La décision du président de la Commission européenne de rattacher les produits de santé et de l'agence européenne du médicament (EMA) au secteur des entreprises, est une régression selon la revue française Prescrire et le British Medical Journal (BMJ).

Qualifiée d'«incompréhensible retour en arrière», cette «décision de rattacher à nouveau la politique du médicament et l'EMA à la direction générale Entreprises est une immense déception et suscite l'incompréhension de tous ceux qui donnent la priorité à la santé publique en Europe», écrivent dans une lettre au président de la Commission, Jean-Claude Juncker, Fiona Godlee, rédactrice-en-chef du BMJ et Bruno Toussaint, directeur de la revue indépendante Prescrire, rendue publique mardi.

Ils rappellent dans cette missive intitulée «Le médicament n'est pas une marchandise...» que la décision, en 2009, de son prédécesseur José Manuel Barroso de rattacher «enfin» la politique des produits de santé (médicaments et dispositifs médicaux) et l'Agence européenne du médicament(EMA) à la direction générale Sanco (santé et consommateurs) plutôt qu'à la direction générale Entreprises, avait été saluée.

«Les intérêts industriels y sont en permanence puissamment défendus»

Ce rattachement, «réclamé depuis longtemps», est un «meilleur gage d'une priorité donnée à la santé publique et aux patients, plutôt qu'aux intérêts industriels et économiques à courte vue». «Trop de médicaments mis sur le marché européen ne représentent pas de progrès tangible pour les patients, voire sont de véritables régressions», relèvent encore les auteurs. Et, ils avertissent Junker : «Rapprocher encore davantage l'EMA des firmes met en danger la protection de la santé des citoyens européens».
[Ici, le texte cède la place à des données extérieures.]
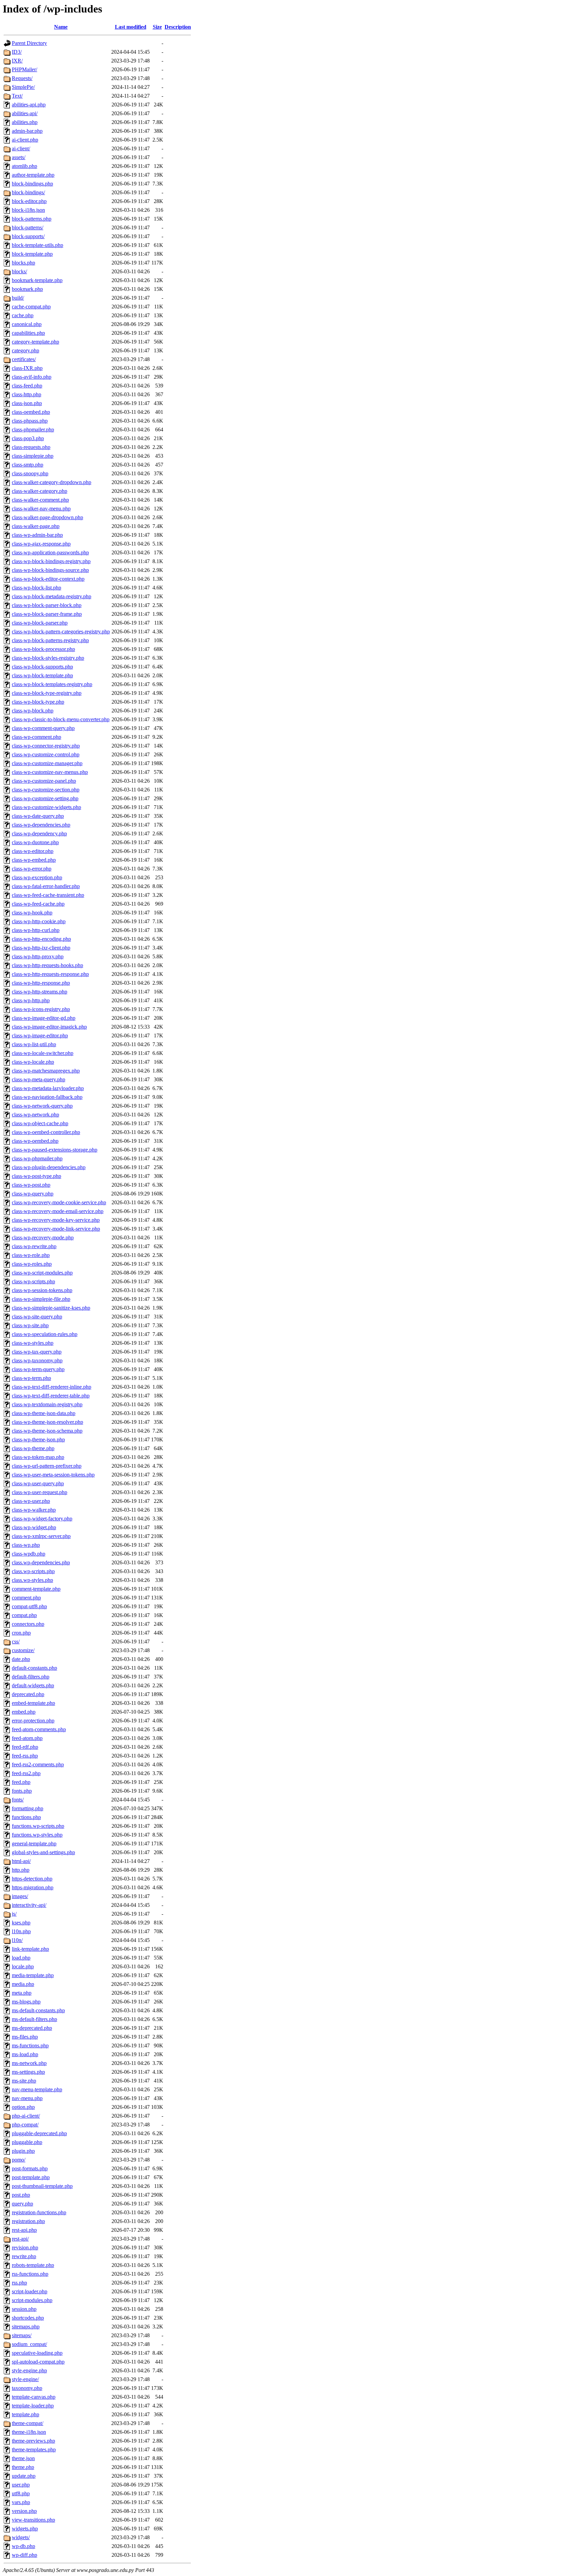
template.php (25, 2414)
Observateurs de l'activité de l'agence européenne du médicament (EMA) depuis son origine (1995), les auteurs soulignent que «les intérêts industriels y sont en permanence puissamment défendus». Ils en citent un exemple récent: «En 2010, l'EMA a annoncé une politique volontariste de transparence et d'accès public aux données sur lesquelles l'agence base ses avis, qui intéressent la santé des Européens.»

Or, «la position de l'EMA s'est retournée de manière spectaculaire au cours des derniers mois, concomitamment avec la prise de fonction à l'agence d'un responsable juridique issu des firmes».